Combination of Formal and Informal Approaches
to Validate Embedded Software
Institute for Safety Technology (ISTec) GmbH
Forschungsgelände 85748 Garching Germany
Thanks to the flexibility provided by software-based components, the diffusion of embedded controllers in safety-relevant applications is continuously expanding; for similar reasons, also the complexity of safety-critical functionalities is increasing. The considerable progress achieved during the last decade in the area of formal methods has reduced one main source of faults, namely those caused by erroneous implementation; the growing responsibility of software controllers for complex tasks tends, however, to shift the major source of problems from the actual software development phases up towards the earlier phases of requirements analysis.

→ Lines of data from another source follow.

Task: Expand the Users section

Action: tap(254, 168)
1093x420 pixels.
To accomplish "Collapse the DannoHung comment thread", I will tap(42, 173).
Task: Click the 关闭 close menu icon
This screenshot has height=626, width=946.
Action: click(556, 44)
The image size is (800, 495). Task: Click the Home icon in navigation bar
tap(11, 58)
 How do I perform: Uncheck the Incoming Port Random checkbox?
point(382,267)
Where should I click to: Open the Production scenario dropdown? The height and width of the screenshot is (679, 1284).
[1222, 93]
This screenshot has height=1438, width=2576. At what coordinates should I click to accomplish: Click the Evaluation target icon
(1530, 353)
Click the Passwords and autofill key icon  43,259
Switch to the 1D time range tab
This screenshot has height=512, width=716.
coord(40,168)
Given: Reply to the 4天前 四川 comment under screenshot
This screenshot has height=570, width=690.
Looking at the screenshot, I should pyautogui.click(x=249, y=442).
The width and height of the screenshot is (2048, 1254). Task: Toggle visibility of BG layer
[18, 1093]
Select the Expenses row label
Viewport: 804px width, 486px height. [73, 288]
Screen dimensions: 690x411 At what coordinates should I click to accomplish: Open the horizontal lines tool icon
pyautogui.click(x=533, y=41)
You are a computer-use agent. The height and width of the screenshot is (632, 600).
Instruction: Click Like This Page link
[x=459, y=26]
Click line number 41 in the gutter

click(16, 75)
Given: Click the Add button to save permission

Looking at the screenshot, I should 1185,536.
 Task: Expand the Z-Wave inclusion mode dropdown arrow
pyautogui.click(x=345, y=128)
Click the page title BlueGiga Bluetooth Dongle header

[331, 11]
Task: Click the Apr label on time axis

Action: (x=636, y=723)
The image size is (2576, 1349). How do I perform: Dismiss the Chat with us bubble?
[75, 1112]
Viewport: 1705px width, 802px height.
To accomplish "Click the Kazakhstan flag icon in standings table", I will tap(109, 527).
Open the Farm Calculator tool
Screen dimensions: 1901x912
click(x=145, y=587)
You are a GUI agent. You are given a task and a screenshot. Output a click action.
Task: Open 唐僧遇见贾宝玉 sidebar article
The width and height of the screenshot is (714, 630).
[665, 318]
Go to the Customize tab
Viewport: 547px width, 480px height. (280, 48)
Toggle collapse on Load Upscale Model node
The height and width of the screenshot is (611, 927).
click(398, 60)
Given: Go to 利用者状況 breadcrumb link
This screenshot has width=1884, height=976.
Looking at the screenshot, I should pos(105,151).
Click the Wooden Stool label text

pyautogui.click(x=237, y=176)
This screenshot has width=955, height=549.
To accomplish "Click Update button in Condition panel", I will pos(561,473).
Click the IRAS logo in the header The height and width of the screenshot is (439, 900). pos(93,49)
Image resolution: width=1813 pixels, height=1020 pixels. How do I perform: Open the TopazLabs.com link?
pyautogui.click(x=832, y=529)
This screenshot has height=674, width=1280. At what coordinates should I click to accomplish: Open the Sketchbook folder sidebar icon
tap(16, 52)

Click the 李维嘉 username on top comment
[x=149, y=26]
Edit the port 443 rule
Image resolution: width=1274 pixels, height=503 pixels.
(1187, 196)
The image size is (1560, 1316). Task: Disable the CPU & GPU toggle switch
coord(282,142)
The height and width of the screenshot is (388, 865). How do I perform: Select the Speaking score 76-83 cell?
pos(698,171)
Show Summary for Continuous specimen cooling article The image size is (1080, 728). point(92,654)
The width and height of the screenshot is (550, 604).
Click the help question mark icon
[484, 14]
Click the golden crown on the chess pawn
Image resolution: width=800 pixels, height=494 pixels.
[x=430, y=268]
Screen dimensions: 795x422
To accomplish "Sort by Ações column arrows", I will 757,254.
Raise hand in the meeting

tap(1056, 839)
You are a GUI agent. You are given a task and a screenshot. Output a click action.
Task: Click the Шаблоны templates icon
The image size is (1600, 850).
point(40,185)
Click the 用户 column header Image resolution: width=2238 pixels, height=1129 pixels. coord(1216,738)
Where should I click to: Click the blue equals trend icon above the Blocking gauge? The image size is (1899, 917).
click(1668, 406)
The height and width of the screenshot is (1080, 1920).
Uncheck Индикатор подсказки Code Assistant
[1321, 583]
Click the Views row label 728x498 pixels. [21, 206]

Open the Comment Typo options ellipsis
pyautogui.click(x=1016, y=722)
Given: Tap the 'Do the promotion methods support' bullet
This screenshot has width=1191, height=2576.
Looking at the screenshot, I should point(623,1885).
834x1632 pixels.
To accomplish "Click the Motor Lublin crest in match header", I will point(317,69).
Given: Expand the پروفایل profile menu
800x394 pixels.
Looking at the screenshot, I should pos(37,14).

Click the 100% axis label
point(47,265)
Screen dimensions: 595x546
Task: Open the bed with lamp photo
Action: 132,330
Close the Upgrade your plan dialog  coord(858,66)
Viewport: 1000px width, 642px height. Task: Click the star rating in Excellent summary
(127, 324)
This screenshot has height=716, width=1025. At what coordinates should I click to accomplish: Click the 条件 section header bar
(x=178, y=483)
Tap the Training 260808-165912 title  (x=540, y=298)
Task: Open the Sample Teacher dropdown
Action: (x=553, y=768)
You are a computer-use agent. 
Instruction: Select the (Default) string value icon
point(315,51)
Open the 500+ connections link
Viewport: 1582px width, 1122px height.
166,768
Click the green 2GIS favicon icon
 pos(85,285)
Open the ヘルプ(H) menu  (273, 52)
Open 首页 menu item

The talk will analyse formal and informal techniques applied to verify and validate software-based embedded systems, especially in case of safety-relevant applications. It will focus on the strength of each class and will illustrate their limits in the light of some recent real-world accidents, mostly related to incomplete or erroneous requirements. The main lesson to be learnt from these failures is the need for combining formal and informal techniques in order to support the rigorous representation, analysis and validation of requirements in the early, not fully formalizable design phases. Two different examples are chosen to illustrate this approach.
The first one focuses on hybrid modelling languages (like Time Petri Nets), allowing the integration of logical discreteness and physical continuity. A systematic analysis of safety-related system properties supports the early identification of weak design assumptions.
The second approach aims at supporting design for safety by applying formal decisions to optimize checkpointing when implementing fault-tolerant software. During code execution a formal mechanism is responsible for interrupting the ongoing operation and check intermediate values, or for proceeding and postponing the check. Like for other areas of safety engineering, the use of binary decision diagrams is recommended.